The diagnosis happened one year ago this month. I’m not big on dates, but the actual day I found out is not hard to remember: September 11th. My husband, who had become increasingly convinced that the radiologic characteristics of my ultrasound portended ill despite what felt like the statistical improbability of anything happening to someone as young and otherwise healthy as myself, had been talking all week about “preparing ourselves.” There’s going to feel like a before and an after, I remember him saying. We should try to enjoy the before as much as we can.

Since my husband works at the health care system where I had the biopsy, we had the ability to check the pathology results ourselves, and the report came through one afternoon after I got back from clinic. He sat me down, we read the report together, and of course I went straight to Up-To-Date and rabidly consumed every article I could find on ductal carcinoma. It wasn’t until I read about mastectomies that I started crying.

I thought about that moment yesterday when I discovered that one of my patients had been diagnosed with eye cancer. I had seen a chorioretinal scar at the back of her eye, which she said had been there for over twenty years, but for some reason I can barely remember, I referred her to a specialist. An imaging test there revealed a mass that had grown through the back of the eye and was wrapping itself around her optic nerve. She was back to see me for an eyelid procedure, and had an appointment with an eye oncologist in three months. That’s a long time to wait, I told her. Yes, she said. My daughter told me not to talk like this, but do you think I’ll lose the eye?

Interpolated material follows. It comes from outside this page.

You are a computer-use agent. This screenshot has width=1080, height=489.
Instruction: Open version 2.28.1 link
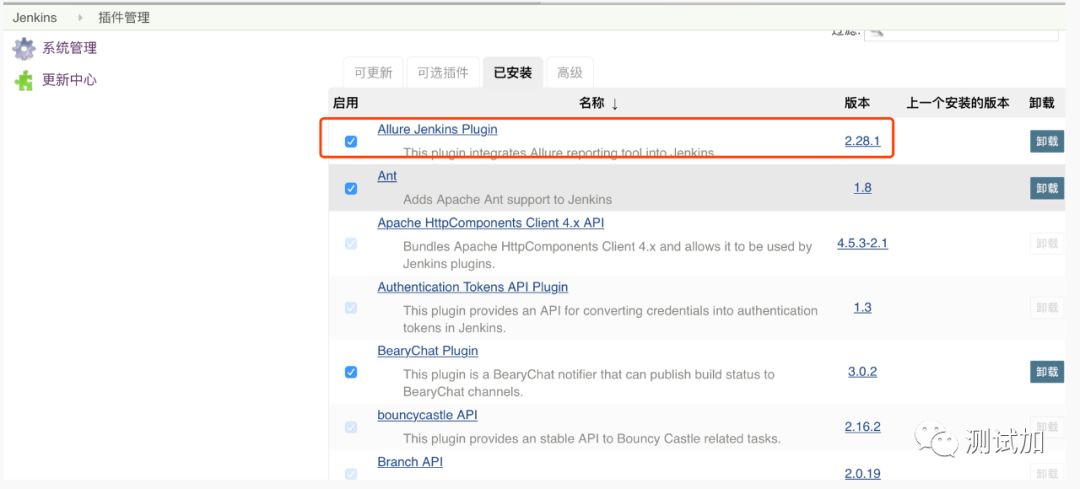(862, 141)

And I thought back to that moment a year ago, how the mind cannot help jumping to the worst imaginable loss, how the shock and fear cuts through you like a knife and you cannot even say it out loud, it sits somewhere buried inside. And how it is possible to be here, a year later, sitting in my scrubs with my right breast gone, looking none the different and yet not the same person at all.

It’s a complicated feeling, being a year out. Am I glad to be alive? Yes, I am. I feel like I’ve passed through a veil into the world of the terminally ill, and it’s different being there as a patient. It’s different being the one sitting in the chair instead of writing the orders, the one waiting instead of waited upon, the one being stuck and cut into and medicated instead of the one doing all that to someone else. You take upon yourself in a deeper way the trials of those you meet along the way, many of them not as lucky as you. I came so close to a terminal diagnosis, close enough to feel a bit of what that life is like, and that changes how you move around in the world.

At the same time, am I tired of it all? Yes. I’m through twelve of seventeen infusions now, and plagued with a kind of pedestrian weariness that is difficult to express. I’m tired even of hearing myself talk about how I tired I am. Every three weeks, I go in. I’m invariably the youngest patient there by a long shot; anyone my age is there accompanying an older parent, and that always makes me feel strange, like I don’t belong. I see the same nurses now; I sit in one of the same four chairs. They stick the port, I taste the lactated ringer’s flush, they draw labs, hook up the drug. Within minutes, my mind feels fuzzy and my body tired, filled with an inescapable lassitude. Thirty minutes, and I’m done.

The actual side effects of the immunotherapy aren’t nearly as bad as the chemo, but it doesn’t feel great either. It’s more a matter of attrition, of minor dysregulations that add up and blend together until I’m not sure whether it’s the current drug, or after-effects of the chemo, or plain-old perimenopause, for that matter—the allergies, the changes in nails and skin, in appetite and weight and sleep and emotions, and always, always the fatigue, which can flare up unpredictably.

Sometimes I think, I want my body back. I want this piece of plastic out of my chest and neck. I want to stop having my systems flooded with some chemical on the regular that makes me feel different. I want to stop feeling weird whenever something brushes up against the numbness of the place where my breast used to be. But then I remember that it’s gone; that old body will never be back, and it’s really just about finding my footing now, and every step feels like a loss and a gain, at times sad and at times okay and lots of times just numb and wearying. I am glad for a good prognosis but aware all it takes is a new finding on a test to throw it off. I’m glad for a body and mind able to return to classes, work, ministry, workouts, but also aware of a persistent fragility beyond my control. I am glad for the bustle and growth and demands of life all around, but also long deeply at times for a way to get away from it all. I am glad for this life; I am tired of this life.

Eye cancers are rare; this was only the second I had seen in my career. But that doesn’t matter to her, I thought. This was her one wild and precious life; this was her reality. It’s likely you won’t lose the eye, I told her; they’ll do everything they can to avoid that. But it’s hard to live under the possibility, I know. You feel it all, pressing down upon you, but then you take a breath, and that one next step, this one next day, and that is how you find yourself one year later down the road.